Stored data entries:

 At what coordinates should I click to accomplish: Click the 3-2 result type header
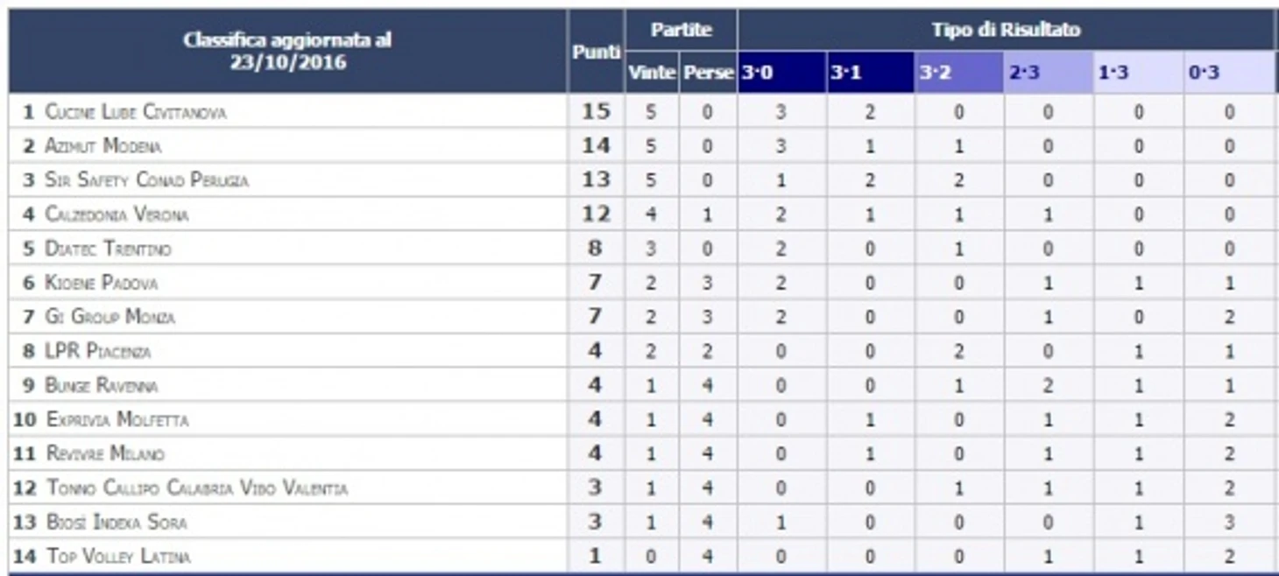960,73
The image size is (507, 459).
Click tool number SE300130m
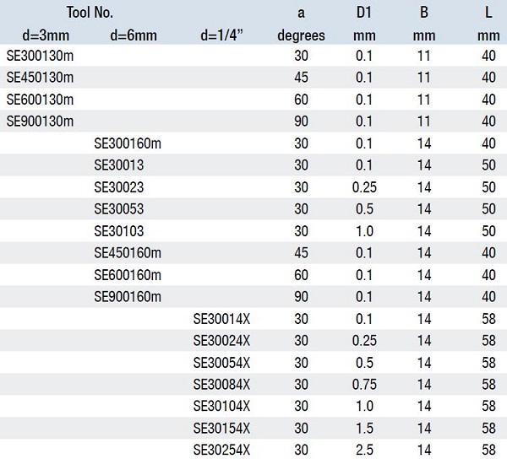coord(41,55)
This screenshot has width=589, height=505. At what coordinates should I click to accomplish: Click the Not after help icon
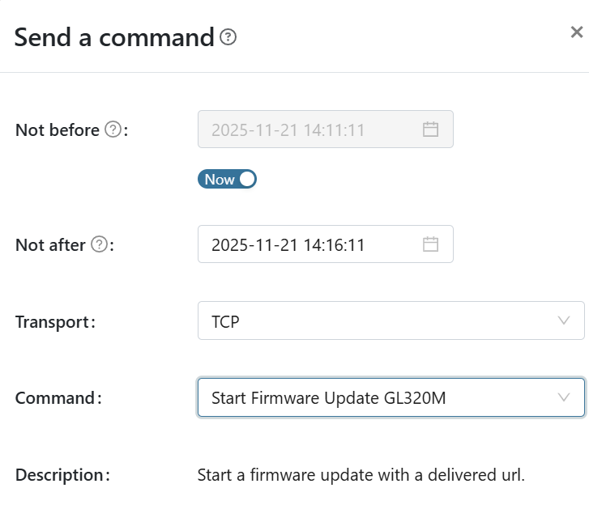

§ **REQUIRED ACTION**
Although the records include pictures, the copy should reproduce every line exactly and none of the pictures.

§ **TASK OUTPUT**
 At what coordinates should I click to accomplish: Click the 3-2 result type header
960,73
The image size is (507, 459).
Click tool number SE300130m
coord(41,55)
This screenshot has width=589, height=505. At what coordinates should I click to accomplish: Click the Not after help icon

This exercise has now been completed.